On a server with IPV6 address, the service will restart continuously. So my workaround for the IP binding bug is not working. I have to setup a special IPV4 only server for milvus. If it where for me I would ban milvus, but I only manage the apps so I have to put up with it.

xiaofan-luan commented 8 months ago

how you you deploy any database if you can specify which port to use? For example, pg will use 5432

@congqixia 0.0.0.0 may not work. Milvus component will store its serving ip address in the etcd, so that other components can access through. If it is listening on all network interfaces, which ip address should we stored in the session?
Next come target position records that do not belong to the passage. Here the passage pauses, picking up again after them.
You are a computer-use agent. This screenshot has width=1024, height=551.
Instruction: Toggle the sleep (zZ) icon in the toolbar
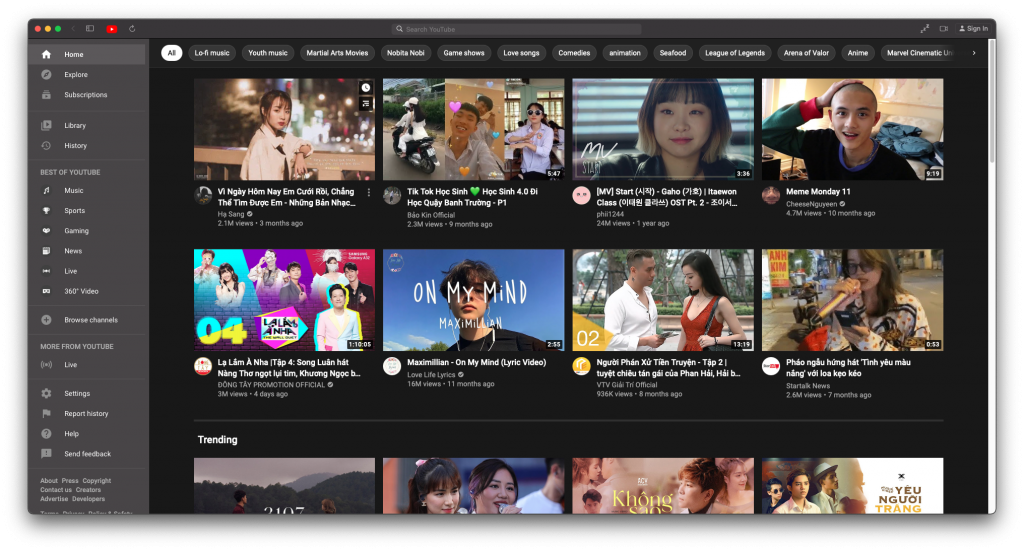point(924,29)
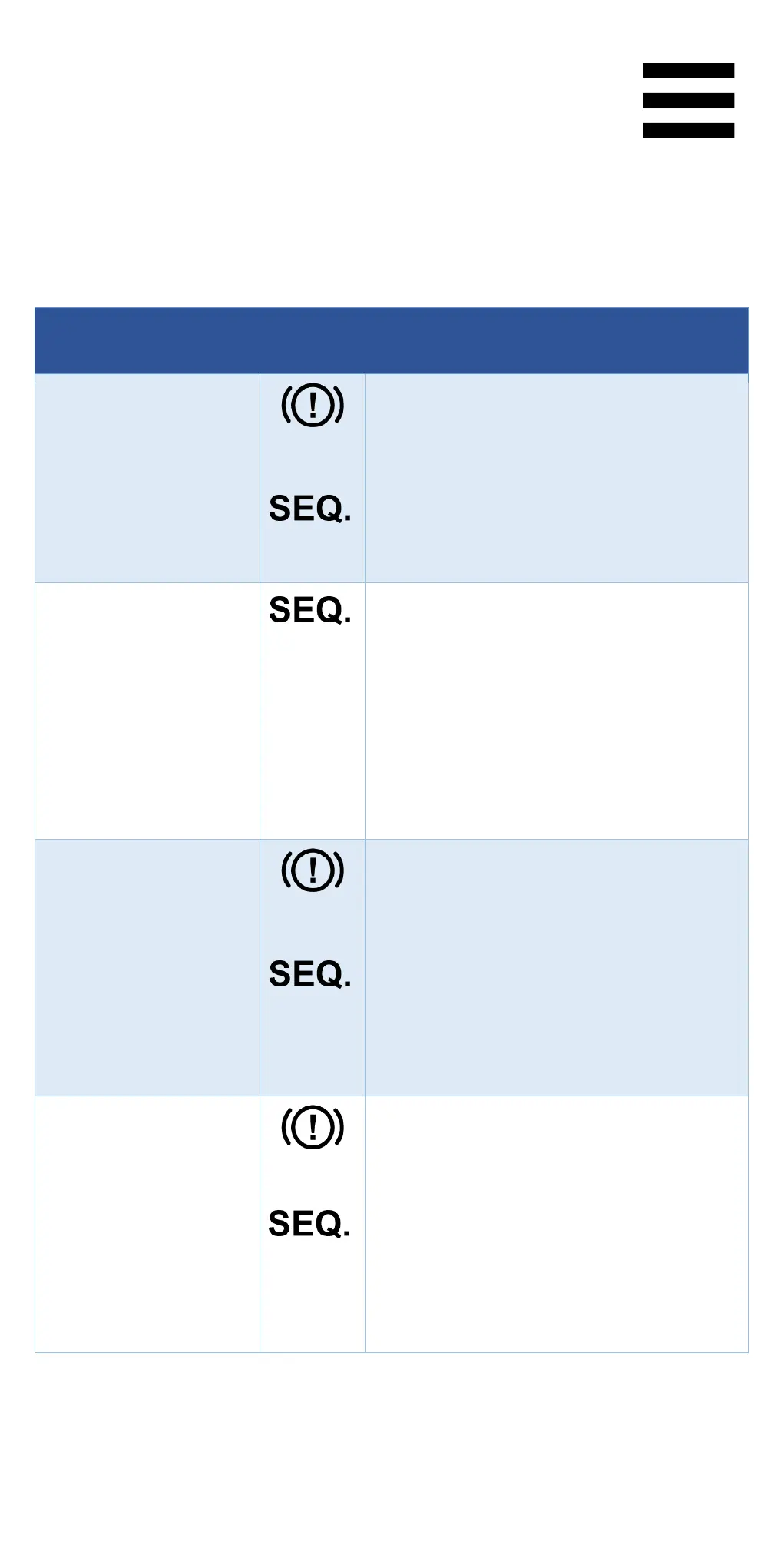Viewport: 784px width, 1568px height.
Task: Click the left cell of fourth table row
Action: pos(147,1224)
We have two problems here:

  1. which ip address to listening,
  2. ip address should to be routable

Bind to 0.0.0.0 may solve case (1), but does not solve case (2).
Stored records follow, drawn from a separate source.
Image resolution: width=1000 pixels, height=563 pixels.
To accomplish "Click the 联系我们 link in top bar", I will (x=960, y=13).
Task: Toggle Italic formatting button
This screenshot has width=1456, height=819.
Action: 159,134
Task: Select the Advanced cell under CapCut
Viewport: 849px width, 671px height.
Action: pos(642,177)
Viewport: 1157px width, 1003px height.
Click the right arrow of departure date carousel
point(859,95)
the internal design of milvus works fine. It stored both endpoint and port.

I think the problem is how SDK connect to milvus

xiaofan-luan commented 8 months ago

g l

On a server with IPV6 address, the service will restart continuously. So my workaround for the IP binding bug is not working. I have to setup a special IPV4 only server for milvus. If it where for me I would ban milvus, but I only manage the apps so I have to put up with it.

Non of us are docker swarm expert and milvus is ideally designed for K8s. Feel free to directly issue a pr on how to deploy milvus on docker swarm and this could definitely help more users.

ieugen commented 8 months ago

hi @xiaofan-luan ,

Thanks for replying. It's not docker swarm specific. The issue is with how milvus selects the interface to bind to / connect to other services. Right now it's completely non-deterministic and non-configurable. So on any system with more than one network interface it is likely to fail.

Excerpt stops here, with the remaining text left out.